Keyword(s): Sub-theme 13: Non-conventional sources of water,
Abstract Ramsay, K1 supervised by Pahl, O1., McNaughtan, M1. and Hunter, C1.

1 Glasgow Caledonian University, School of Engineering and Built Environment, Cowcaddens Road, Glasgow, G4 0BA. Contact Email: Kaitlin.Ramsay@gcu.ac.uk

Introduction: Many pharmaceuticals are partially metabolised and both the parent compound and its active metabolites are excreted via the urine or faeces. Unwanted or out-of-date pharmaceutical products are also often disposed of via the toilet. The resultant pharmaceutical residues reach wastewater treatment plants (WWTP), which are not capable of fully removing all of these compounds prior to distributing treated water back into the environment (Halling-Sorensen, 1998; Hedgespeth, 2012; Guerra, 2014; Pills, 2012). Whilst the concentrations of these micropollutants are expected to be relatively low, there is a lack of knowledge in regards to the fate of these substances and their bioaccumulation throughout the environment could impose irreversible effects (Diaz-Cruz et al., 2003).
The anaerobic digestion (AD) process has been widely adopted by industry to facilitate the breakdown of sewage sludge and research suggests that it also increases pharmaceutical removal rates (Samaras et al., 2013). This report will determine the pharmaceutical removal efficiency of AD. Crucially, as the majority of pharmaceutical residues of concern lies with the aqueous phase of wastewater, it will investigate the direct anaerobic treatment of wastewater.

Methodology: Two anaerobic digesters (20L; 2L inoculum:18L substrate; 5 days hydraulic retention time) have been inoculated and fed with artificial wastewater that has been prepared in accordance to the OECD guidelines (OECD, 2001). Digesters will be used for long term process monitoring and for production of inoculums for batch tests. Batch tests are set to mimic the same conditions of the reactors at a working volume of 400ml and will evaluate the impact of temperature and loading on process performance. The project will determine the effects of temperature on pharmaceutical removal by applying psychrophilic (5-25C) and mesophilic (25-40C) conditions to each reactor (Connaughton et al., 2006). The AD process is monitored by measuring: biogas production by gas chromatography, volatile fatty acids formation by liquid chromatography, removal of chemical oxygen demand (COD) and nitrogen transformations (TKN, TAN, nitrate).
Once steady state of the AD process is established, wastewater will be spiked with priority pharmaceuticals at relevant concentrations: Atenolol (8.626g/L), Carbamazepine (0.289g/L), Ciprofloxacin (1.885g/L), Clarithromycin (1.855g/L), Fluoxetine (1.543g/L), Naproxen (25.732g/L), Oxytetracycline (3.388g/L), Paracetamol (46.752g/L), Ranitidine (5.377g/L) and Simvastatin (1.994g/L).
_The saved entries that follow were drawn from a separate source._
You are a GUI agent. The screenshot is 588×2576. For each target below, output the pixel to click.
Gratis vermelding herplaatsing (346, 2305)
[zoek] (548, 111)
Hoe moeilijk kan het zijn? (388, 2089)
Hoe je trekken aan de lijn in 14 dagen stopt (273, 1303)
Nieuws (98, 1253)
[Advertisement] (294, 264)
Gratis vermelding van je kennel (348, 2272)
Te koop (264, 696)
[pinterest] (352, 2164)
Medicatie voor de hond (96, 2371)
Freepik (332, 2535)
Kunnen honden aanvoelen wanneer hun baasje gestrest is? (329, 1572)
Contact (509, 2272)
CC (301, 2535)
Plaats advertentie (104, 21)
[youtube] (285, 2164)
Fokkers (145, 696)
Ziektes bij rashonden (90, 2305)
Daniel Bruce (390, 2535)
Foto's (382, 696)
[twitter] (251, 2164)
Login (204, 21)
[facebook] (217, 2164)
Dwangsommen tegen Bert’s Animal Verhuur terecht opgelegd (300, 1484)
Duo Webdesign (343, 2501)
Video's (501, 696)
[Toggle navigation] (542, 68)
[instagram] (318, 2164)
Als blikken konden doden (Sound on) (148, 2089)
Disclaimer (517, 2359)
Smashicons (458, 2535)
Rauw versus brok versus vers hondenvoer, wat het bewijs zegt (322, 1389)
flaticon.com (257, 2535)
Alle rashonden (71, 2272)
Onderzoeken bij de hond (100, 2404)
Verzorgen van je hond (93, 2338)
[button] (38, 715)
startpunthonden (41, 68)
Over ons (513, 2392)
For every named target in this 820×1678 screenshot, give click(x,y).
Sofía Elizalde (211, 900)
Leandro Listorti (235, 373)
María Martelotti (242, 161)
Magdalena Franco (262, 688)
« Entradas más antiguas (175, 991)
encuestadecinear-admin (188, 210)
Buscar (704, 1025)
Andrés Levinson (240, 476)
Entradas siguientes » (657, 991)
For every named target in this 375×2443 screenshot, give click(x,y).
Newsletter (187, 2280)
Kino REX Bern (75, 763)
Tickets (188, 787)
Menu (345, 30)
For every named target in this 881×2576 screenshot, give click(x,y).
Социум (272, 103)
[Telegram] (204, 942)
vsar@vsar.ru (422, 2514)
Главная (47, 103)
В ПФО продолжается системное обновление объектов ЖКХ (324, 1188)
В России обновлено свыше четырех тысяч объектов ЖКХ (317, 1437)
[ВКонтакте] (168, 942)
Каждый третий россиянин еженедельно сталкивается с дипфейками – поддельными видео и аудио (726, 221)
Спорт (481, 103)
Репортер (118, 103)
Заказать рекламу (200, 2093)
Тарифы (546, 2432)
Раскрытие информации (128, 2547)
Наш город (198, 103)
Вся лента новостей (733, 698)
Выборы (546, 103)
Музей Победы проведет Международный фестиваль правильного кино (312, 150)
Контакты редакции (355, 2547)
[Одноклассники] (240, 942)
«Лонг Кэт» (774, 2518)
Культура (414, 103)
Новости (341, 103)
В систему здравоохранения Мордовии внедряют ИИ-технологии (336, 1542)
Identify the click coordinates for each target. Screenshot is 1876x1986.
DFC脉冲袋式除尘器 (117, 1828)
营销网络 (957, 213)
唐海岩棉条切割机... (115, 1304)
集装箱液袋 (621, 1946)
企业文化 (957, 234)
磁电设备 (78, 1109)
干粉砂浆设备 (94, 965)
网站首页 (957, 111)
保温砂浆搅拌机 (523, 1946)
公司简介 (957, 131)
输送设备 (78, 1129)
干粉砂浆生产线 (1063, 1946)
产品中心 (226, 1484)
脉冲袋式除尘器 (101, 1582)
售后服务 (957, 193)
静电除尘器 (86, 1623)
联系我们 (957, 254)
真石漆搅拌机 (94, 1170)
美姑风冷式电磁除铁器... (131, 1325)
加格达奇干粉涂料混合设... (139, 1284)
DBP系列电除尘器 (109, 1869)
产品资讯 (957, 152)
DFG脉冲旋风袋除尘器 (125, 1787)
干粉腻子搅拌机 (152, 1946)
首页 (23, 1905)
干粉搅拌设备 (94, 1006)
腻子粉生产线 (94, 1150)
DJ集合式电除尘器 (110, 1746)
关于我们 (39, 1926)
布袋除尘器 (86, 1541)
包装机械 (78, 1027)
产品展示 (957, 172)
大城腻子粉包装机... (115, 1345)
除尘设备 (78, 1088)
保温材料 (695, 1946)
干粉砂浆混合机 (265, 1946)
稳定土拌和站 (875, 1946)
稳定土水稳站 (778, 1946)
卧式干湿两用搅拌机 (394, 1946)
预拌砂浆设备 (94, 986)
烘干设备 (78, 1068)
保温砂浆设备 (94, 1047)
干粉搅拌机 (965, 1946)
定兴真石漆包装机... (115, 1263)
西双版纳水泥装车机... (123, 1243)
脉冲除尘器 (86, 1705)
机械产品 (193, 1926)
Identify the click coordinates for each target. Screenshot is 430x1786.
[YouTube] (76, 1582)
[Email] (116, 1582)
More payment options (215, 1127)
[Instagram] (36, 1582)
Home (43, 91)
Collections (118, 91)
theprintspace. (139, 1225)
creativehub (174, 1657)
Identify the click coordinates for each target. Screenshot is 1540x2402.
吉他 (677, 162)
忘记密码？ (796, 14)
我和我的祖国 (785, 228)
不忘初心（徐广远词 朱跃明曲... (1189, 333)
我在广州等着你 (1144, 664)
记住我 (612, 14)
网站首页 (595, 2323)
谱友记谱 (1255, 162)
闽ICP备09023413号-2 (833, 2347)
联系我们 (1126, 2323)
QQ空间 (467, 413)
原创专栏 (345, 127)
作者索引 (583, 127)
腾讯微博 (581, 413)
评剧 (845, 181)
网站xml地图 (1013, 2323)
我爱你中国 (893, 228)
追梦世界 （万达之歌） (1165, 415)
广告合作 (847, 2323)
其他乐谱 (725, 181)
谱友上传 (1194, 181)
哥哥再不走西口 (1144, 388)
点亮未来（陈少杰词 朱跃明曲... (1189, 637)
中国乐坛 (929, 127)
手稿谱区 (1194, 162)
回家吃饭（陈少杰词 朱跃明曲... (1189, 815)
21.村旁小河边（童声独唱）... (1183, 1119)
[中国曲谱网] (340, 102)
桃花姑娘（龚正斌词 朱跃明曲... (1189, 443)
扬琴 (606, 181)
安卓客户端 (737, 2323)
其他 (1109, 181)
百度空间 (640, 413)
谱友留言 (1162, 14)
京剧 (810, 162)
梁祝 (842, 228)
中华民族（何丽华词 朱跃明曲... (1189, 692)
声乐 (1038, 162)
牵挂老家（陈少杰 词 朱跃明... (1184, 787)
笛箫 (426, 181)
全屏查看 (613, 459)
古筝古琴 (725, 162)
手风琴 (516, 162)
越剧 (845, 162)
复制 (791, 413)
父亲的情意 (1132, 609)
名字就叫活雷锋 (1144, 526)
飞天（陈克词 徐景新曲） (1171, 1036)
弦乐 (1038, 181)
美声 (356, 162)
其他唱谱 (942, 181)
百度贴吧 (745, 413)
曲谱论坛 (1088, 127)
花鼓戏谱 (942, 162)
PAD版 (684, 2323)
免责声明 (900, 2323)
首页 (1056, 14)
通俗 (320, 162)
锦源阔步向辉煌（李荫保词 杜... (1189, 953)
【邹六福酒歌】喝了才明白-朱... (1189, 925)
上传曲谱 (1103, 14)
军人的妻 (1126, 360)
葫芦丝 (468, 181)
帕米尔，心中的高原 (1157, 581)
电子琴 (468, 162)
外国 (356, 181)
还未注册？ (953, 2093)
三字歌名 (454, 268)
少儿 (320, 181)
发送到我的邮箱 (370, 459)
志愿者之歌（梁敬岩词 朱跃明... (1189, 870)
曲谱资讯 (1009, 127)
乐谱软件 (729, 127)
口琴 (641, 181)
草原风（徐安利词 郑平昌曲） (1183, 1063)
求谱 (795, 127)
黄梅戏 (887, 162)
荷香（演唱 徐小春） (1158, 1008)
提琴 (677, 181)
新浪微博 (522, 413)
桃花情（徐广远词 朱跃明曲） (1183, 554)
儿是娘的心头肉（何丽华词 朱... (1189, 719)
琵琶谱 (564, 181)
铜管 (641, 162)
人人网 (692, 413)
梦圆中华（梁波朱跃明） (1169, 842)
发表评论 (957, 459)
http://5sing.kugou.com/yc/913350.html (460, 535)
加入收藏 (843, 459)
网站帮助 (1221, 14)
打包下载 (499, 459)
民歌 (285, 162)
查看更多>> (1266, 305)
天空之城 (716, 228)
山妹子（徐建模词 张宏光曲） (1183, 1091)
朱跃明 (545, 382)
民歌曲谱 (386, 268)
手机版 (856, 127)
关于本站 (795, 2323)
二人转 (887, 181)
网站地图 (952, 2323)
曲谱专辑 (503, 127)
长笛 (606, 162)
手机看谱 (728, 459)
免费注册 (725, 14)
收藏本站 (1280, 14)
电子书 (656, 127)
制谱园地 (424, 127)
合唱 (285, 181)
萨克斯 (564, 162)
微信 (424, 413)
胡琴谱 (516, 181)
The realistic concentrations calculated are based on 2012/13 national (Scottish) community consumption (Source: Personal Communication, Helwig (to be written up)). Their removal will be detected by liquid chromatography/ mass spectrometry (Thermal Fisher Q Exactive).

Results and Discussion: In the absence of pharmaceuticals, batch tests mimicking the reactors have shown activity in both mesophilic and psychrophillic conditions, with COD removal rates of 94.4 (+/- 1.98)% and 49.4 (+/- 4.98)% respectively. An increase of total ammoniacal nitrogen % (TAN) was identified throughout all batch samples. Whilst COD removal is common in both aerobic and anaerobic conditions, an increase of TAN% is only affiliated with the latter. Therefore, the initial batch tests have shown a positive performance of anaerobic activity in psychrophilic and mesophilic temperatures. The efficiency of psychrophilic AD is expected to increase once the bacterial matter adapts to the conditions of a lower temperature.

Conclusion: Initial batch tests established positive AD activity, enabling the application of pharmaceuticals. Batch tests identifying the effects of AD on caffeine, carbamazepine and lidocaine are currently on trial, results are to be expected by November 2014. The addition of caffeine will be used to monitor the AD process as it is typically removed during conventional treatment. Should the initial results to be reported here show potential of AD in this application, then longer term work will include membrane filtration. 1. Connaughton, S., Collins, G. & O'Flaherty, V. 2006, "Psychrophilic and mesophilic anaerobic digestion of brewery effluent: A comparative study", Water research, vol. 40, no. 13, pp. 2503-2510.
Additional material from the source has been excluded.